┌─ RECORD EXTRACTS

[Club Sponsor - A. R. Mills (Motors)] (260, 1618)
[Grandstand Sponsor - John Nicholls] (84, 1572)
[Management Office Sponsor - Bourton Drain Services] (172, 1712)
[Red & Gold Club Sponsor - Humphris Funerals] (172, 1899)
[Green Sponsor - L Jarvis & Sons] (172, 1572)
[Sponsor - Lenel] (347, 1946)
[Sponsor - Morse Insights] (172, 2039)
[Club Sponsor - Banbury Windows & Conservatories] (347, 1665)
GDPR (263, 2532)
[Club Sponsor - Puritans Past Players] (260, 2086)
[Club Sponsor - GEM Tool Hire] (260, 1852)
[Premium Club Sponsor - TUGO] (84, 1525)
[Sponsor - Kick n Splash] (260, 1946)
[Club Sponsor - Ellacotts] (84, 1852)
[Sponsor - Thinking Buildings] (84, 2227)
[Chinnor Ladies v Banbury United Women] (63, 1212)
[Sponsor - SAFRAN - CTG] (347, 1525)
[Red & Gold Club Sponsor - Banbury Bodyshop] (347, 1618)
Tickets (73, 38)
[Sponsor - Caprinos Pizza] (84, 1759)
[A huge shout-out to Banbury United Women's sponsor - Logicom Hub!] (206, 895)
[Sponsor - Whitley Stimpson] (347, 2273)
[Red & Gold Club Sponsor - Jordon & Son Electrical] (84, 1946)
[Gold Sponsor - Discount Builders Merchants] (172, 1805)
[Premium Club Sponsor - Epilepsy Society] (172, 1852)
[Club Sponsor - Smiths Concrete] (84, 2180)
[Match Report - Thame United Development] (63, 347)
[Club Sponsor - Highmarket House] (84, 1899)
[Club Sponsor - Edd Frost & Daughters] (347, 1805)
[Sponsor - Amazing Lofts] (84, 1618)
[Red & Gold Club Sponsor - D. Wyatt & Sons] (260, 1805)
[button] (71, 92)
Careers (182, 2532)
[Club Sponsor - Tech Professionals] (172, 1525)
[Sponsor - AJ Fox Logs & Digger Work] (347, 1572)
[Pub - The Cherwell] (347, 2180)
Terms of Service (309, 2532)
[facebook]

└─

**WHAT IS REQUIRED:**
Which lines above contain the word "United"? Copy all of them.

**FINISHED EXERCISE:**
[Chinnor Ladies v Banbury United Women] (63, 1212)
[A huge shout-out to Banbury United Women's sponsor - Logicom Hub!] (206, 895)
[Match Report - Thame United Development] (63, 347)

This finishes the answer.